◆ ENTRIES SUPPLIED ◆
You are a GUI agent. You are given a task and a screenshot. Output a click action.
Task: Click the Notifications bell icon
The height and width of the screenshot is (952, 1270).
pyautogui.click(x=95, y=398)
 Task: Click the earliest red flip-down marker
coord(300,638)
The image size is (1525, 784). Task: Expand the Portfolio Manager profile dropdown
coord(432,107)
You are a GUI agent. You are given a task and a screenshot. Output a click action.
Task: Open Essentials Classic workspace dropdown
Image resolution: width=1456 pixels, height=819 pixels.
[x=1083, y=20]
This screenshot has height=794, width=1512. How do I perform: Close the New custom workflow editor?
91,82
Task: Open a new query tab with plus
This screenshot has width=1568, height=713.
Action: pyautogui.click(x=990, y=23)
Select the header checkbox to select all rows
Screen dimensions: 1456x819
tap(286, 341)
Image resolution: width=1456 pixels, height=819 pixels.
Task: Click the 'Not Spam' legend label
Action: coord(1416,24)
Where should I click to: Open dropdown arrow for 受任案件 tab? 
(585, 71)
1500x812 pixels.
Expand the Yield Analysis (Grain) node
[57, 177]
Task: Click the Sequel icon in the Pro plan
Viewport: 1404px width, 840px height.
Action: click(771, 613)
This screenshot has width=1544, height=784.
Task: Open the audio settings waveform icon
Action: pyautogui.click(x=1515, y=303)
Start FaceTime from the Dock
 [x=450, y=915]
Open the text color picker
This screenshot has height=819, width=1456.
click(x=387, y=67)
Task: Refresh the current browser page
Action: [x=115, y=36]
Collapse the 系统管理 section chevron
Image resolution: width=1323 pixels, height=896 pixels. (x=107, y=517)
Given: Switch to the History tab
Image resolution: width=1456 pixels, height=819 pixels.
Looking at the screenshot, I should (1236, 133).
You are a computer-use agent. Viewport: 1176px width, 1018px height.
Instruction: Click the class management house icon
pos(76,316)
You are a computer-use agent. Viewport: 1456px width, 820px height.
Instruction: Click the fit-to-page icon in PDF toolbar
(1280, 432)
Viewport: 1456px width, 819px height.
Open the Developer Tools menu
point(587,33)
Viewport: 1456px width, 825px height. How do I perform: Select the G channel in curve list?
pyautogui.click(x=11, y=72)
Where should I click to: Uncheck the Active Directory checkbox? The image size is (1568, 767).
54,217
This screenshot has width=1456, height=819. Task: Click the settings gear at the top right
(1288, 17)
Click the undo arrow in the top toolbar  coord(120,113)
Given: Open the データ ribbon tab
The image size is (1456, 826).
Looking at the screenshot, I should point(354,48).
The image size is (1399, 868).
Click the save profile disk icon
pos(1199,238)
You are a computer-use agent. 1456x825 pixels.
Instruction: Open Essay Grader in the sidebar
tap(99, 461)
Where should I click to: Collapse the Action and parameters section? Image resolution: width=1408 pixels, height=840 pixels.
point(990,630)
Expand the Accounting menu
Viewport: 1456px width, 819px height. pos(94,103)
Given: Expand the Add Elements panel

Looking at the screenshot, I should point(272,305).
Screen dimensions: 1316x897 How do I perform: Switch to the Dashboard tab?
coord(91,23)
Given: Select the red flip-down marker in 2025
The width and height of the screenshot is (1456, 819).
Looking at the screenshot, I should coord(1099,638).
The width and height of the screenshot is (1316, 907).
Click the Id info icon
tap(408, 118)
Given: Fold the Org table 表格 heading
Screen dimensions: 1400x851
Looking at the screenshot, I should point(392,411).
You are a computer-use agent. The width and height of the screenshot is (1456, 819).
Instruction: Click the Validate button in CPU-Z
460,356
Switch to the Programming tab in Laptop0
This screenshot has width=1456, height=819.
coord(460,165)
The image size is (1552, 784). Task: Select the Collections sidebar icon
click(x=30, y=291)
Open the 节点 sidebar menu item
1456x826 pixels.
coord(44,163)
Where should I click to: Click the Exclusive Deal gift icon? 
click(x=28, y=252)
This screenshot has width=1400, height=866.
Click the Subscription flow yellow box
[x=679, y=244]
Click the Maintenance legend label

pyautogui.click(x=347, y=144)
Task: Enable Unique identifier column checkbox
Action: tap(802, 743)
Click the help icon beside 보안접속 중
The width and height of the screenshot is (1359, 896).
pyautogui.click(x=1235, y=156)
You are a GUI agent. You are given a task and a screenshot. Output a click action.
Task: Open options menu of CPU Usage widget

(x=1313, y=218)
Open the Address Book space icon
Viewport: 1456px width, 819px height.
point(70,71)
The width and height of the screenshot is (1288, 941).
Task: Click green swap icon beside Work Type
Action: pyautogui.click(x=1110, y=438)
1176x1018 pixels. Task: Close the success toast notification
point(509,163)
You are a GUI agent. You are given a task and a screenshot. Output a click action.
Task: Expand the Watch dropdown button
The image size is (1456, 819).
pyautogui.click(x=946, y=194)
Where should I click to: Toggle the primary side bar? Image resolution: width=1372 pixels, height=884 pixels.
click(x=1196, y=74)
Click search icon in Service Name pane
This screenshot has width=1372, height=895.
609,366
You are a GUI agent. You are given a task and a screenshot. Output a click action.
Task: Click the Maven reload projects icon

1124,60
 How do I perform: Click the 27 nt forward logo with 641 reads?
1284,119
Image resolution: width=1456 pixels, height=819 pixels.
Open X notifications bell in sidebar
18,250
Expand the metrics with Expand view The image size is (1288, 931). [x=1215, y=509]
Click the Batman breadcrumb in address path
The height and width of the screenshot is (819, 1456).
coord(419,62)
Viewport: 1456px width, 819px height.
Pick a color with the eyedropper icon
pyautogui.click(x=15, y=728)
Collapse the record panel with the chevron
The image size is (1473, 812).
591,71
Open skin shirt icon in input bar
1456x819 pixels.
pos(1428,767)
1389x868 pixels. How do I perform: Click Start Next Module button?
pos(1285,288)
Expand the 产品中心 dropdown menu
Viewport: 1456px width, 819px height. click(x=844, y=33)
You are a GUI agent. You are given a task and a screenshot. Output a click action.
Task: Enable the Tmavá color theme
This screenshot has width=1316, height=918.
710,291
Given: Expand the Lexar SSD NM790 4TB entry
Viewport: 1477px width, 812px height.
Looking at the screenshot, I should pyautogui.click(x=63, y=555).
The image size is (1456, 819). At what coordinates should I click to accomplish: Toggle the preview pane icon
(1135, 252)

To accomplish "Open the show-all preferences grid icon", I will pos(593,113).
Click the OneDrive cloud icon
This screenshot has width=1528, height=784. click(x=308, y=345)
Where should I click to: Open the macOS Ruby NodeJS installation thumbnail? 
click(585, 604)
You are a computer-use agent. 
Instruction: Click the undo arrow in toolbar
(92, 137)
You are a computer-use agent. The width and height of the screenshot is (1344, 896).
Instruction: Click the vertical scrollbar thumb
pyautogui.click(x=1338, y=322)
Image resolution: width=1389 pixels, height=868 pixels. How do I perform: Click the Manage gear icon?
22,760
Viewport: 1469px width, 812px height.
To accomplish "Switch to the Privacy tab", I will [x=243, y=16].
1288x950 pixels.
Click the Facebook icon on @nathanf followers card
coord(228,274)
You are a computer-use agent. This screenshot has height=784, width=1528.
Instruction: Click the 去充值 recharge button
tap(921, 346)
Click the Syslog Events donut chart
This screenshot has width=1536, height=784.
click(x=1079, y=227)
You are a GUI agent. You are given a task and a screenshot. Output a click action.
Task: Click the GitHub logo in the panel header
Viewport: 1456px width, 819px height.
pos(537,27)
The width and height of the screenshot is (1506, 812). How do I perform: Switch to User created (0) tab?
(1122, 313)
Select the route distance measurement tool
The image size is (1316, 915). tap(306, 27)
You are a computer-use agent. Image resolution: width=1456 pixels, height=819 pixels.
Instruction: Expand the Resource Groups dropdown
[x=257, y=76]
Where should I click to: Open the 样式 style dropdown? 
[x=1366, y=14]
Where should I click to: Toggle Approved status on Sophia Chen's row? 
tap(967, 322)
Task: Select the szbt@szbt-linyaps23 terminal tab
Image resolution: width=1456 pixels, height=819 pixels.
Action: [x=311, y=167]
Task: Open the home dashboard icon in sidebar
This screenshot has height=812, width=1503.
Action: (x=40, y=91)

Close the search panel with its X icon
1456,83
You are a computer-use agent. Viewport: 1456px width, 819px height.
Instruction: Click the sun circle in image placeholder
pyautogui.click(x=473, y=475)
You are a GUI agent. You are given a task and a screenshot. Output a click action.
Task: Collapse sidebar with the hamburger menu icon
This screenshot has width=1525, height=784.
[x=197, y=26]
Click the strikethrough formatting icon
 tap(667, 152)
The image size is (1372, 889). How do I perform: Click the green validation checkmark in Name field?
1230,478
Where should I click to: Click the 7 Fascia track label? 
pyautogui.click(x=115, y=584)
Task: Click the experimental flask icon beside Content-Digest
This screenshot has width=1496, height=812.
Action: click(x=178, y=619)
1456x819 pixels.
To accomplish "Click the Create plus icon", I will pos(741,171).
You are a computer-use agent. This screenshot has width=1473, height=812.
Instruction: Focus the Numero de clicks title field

◆ ASSIGNED TASK ◆
Some of the data mentions "plus". Copy every line where it does.

◆ SOLVED PROBLEM ◆
Task: Open a new query tab with plus
To accomplish "Click the Create plus icon", I will pos(741,171).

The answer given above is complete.